Oct 1, 2007

Phew...

Sorry about the crackheadedness of that last entry, folks... worse than blogging drunk, which of course, I've also never done... and if I had an emoticon feature on this thing, that would be the eyes looking innocently up and the mouth whistling. You can tell I've been using too much Skype.

So what's up/wrong with me lately? I suppose I'll figure it out after midterms (two weeks and counting).

I can't figure this term out so far. Not in a "I don't understand the material way", but in a straight up, I'm not sure whether I can't figure this term out or myself out kind of way. I feel burned out, social craving while being antisocial, caught up, and completely, painfully, never-seen-this-material-before behind. Was I this behind last term? Was I this ahead last term? What percentage of my time was spent studying? Is it better to be on campus and feel like you're constantly surrounded by people or is it better to be off campus and shell up in my apartment while continuing to waste time by surfing the internet, lying on the couch, or ineffectually wandering around?

I'm *still* trying to find a study groove. This, of course, was supposed to be established during first term, and is part of what makes first term so difficult. But now, I'm having trouble finding a method that works that I can stick with. Rewriting all the notes or making flash cards, with the volume of information, seems illogical, and often, not a great use of time for many concepts that are, well, conceptual. But when I read and watch Sonic Foundry and highlight, sometimes I look back at lectures and it's like they're completely new to me. So there's a happy medium somewhere, but I don't think I've found it.

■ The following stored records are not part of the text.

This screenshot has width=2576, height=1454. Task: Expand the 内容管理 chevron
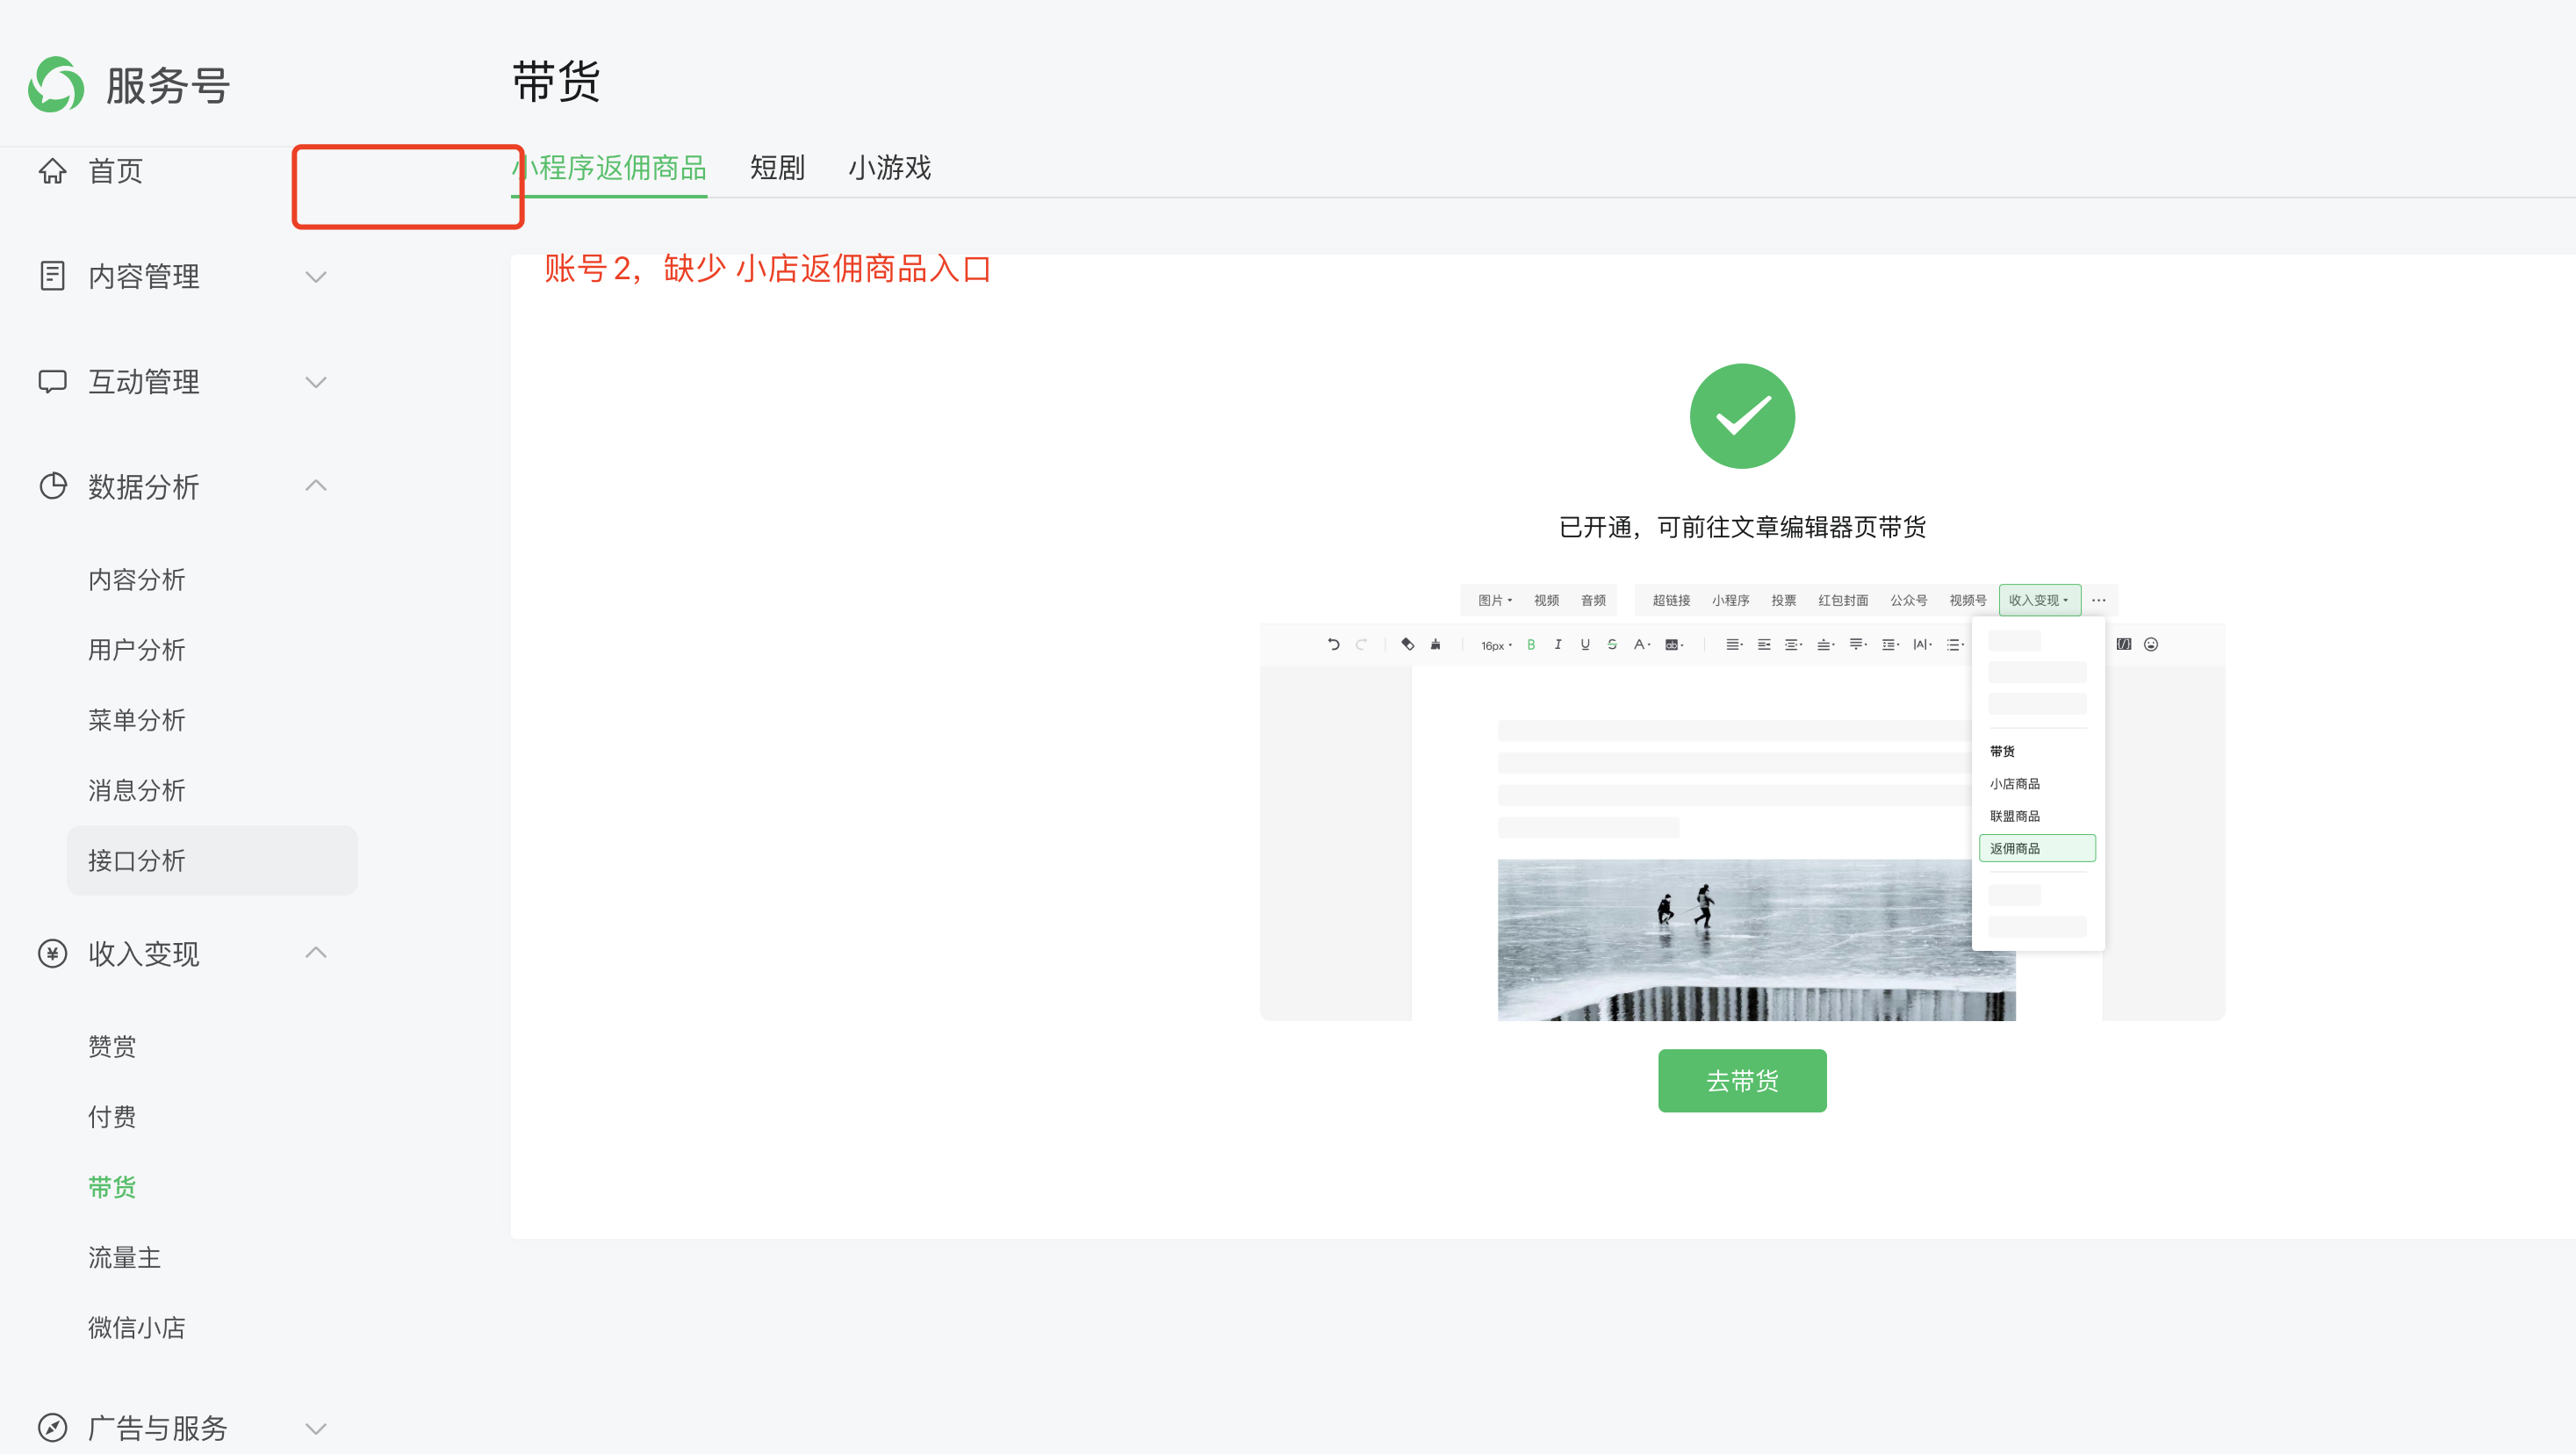(x=316, y=277)
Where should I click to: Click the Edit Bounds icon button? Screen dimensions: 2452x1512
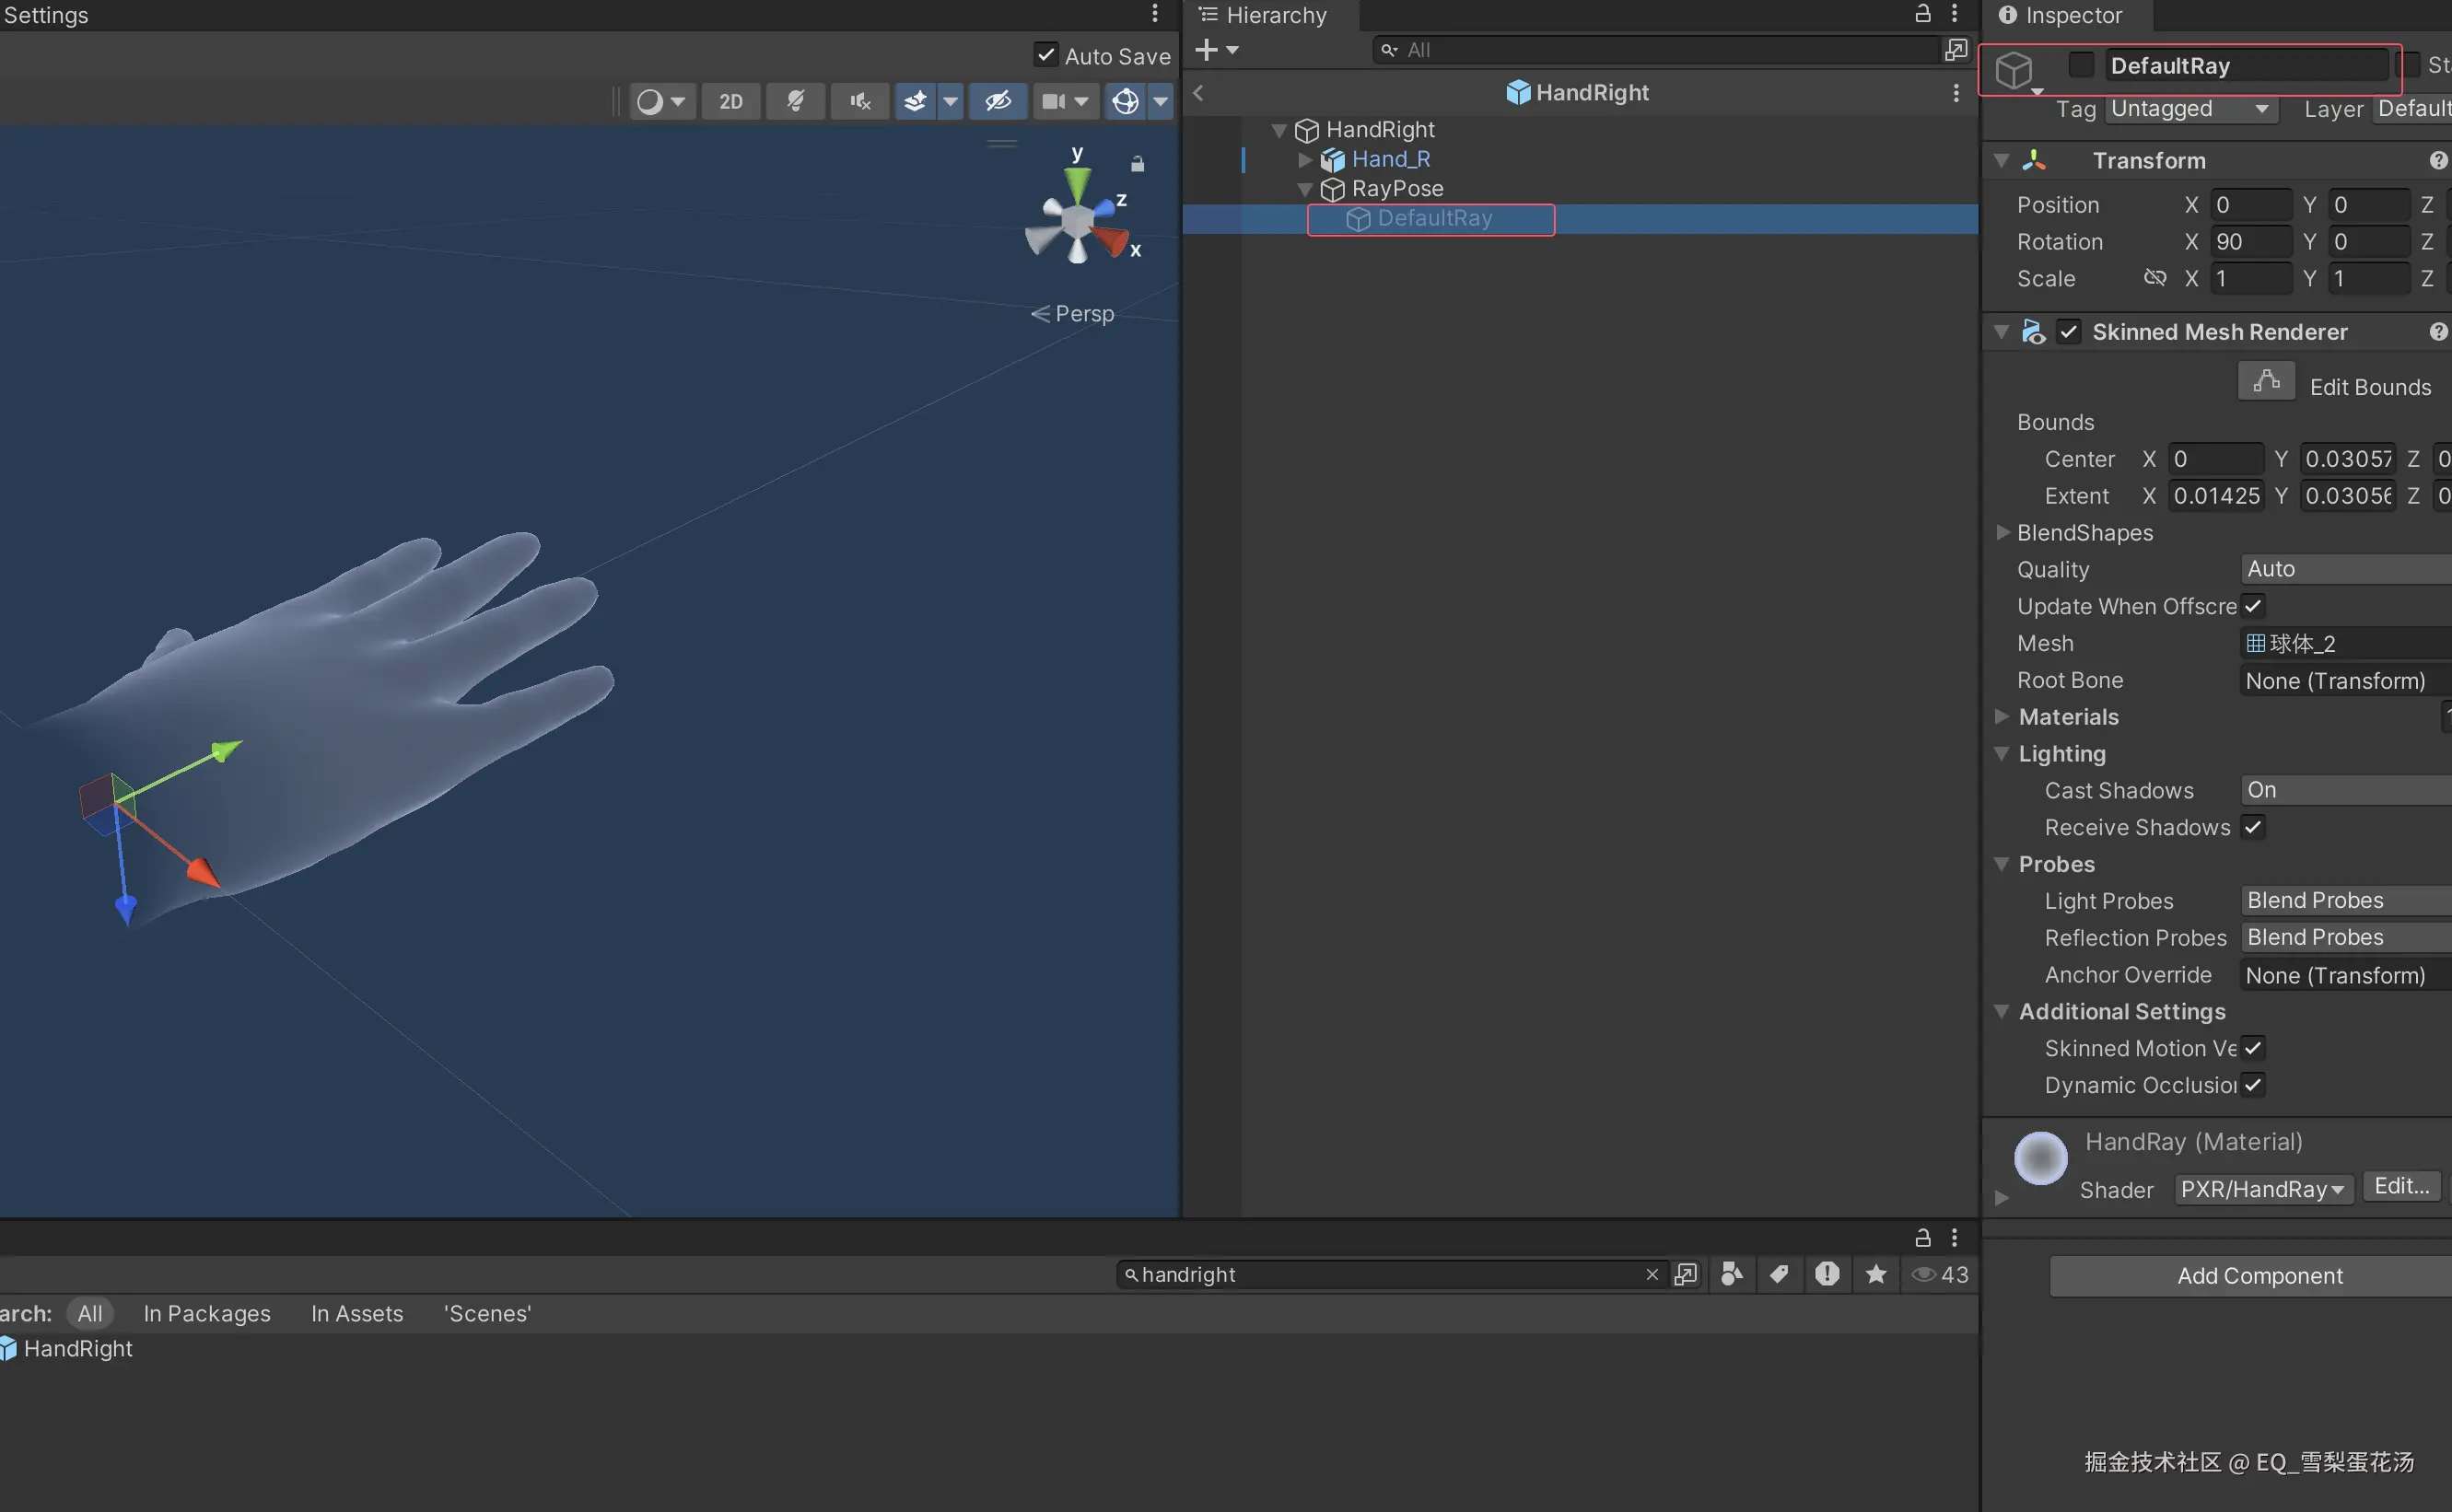[2266, 382]
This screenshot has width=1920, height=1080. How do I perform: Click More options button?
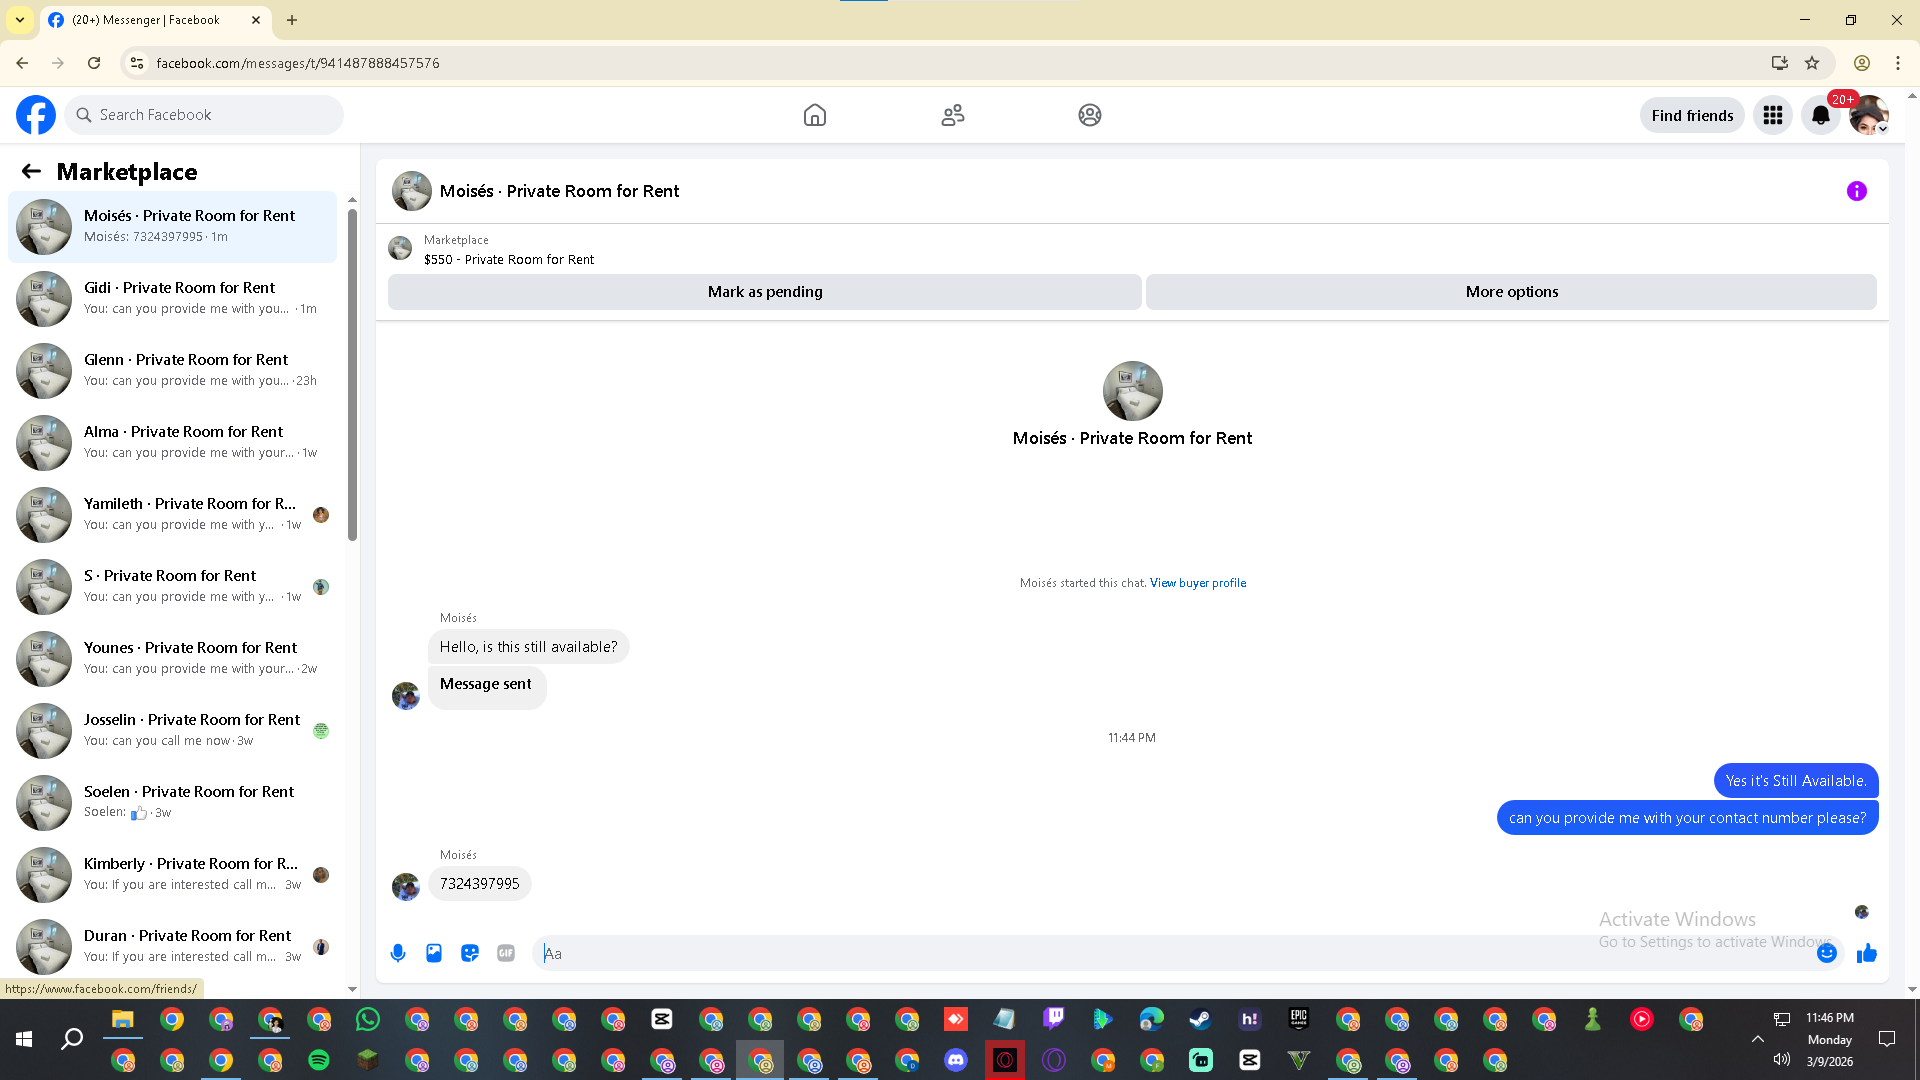[1510, 292]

The problem, I'm finding, and that seems to be expressed by others, and that I know I've whined about to everyone at least a hundred times, is that I can't tell where I am this term, and that unnerves me. I can't determine whether I'm screwing around and wasting more time this term than I did last term, whether I know as much or as little as I did last term, whether I'm going to ace my midterms and wonder why I didn't go to the beach more often, or if I'm going to flat fail them all. I feel like I have a passing knowledge of everything without knowing even a hint of the minutia that tends to be testable. Will I have time to go back? Did I before and how did it work out for me?

This, of course, produces stress, sleeplessness, and perhaps more frustratingly, teenage-type mood swings. Hey! I'm caught up to all the lectures up today! Happy day! Hey! I don't recall details from any of them. Awww. Sad day.

Immunology, as lamented by probably everyone, is also a bit frustrating. Studying for this class is difficult because the information comes from a ton of different sources, which requires time to synthesize and understand, and the lecture notes don't really give me any idea what's going on, so I put together the spiral book, the summaries, the vocabulary, and THEN try to figure out what's highlighted in the lecture notes.

This is more than doable, problem being, additionally intensely time consuming, requiring the same study-pop for neuro and/or physiology, with each of those classes being five units per, and immuno being two. But the class average on the first immuno midterm tends to be an A, so can I afford to sacrifice something that will be a sure thing if I study for it for things I have no idea how I'm doing in?

There's also a burnout feeling. I know previous terms have had genetics and parasitology at the same time as their other classes. And I had the same problems with genetics and CPH, though those worked out intensely well for me, but going into genetics, I had no idea how I would do, and coming OUT of CPH, I wasn't sure if I had an "A" or failed it. Again, this should console me, but complacency is just as dangerous as anything else...

Scheduling-wise, considering my current stress in determining what on earth I should study for, I think that would have only made things worse, AND people had clinical skills to deal with, which we got out of the way for the term by that horrid CPH class.

But the organization also means, two weeks of class... two final exams... three or four weeks of class, final exam, granted in a kind of a bird class, but no break between direct continuation into other classes, including start of a third, and then 4 weeks (or is it 3; can't keep track) and midterms. I suppose that's rough on the mind. Of course, so was first term with the unifieds and then bam, midterms three weeks later.

So I don't know... this isn't really a complaint with the school or anything, because hey, this is the courseload, decel if you don't like it, but more of a problem with me, and this odd disconnect I've felt lately, socially, scholastically. Not quite sure how to deal with it.

Onto the positive, since I'm feeling more introspective right now, and the above sounds like I'm on a jet spiral to the ground, which I'm actually not... I poached David's study habits and went to sit next to him at the quiet spots of the library which sort of 'peer pressures' me into not screwing around on the internet while not allowing me to talk much and distract us both, since as you can probably tell, I'm generally incapable of shutting up for more than five seconds.

Despite a late start due to my tenacious night-owl wannabe circadian rhythm meant HOURS at the library today and yesterday, allowing me to get through a grand total of three neuro lectures, three physio lectures, and two immuno lectures, and I think, with a pretty decent knowledge of all of them, so I do feel good about that. I still have a small gap in physio and immuno (which correlates to the CPH exam, I figured out, so there's probably a number of people that have a gap there), but am otherwise either caught up or *nearly* caught up and determined to stay that way.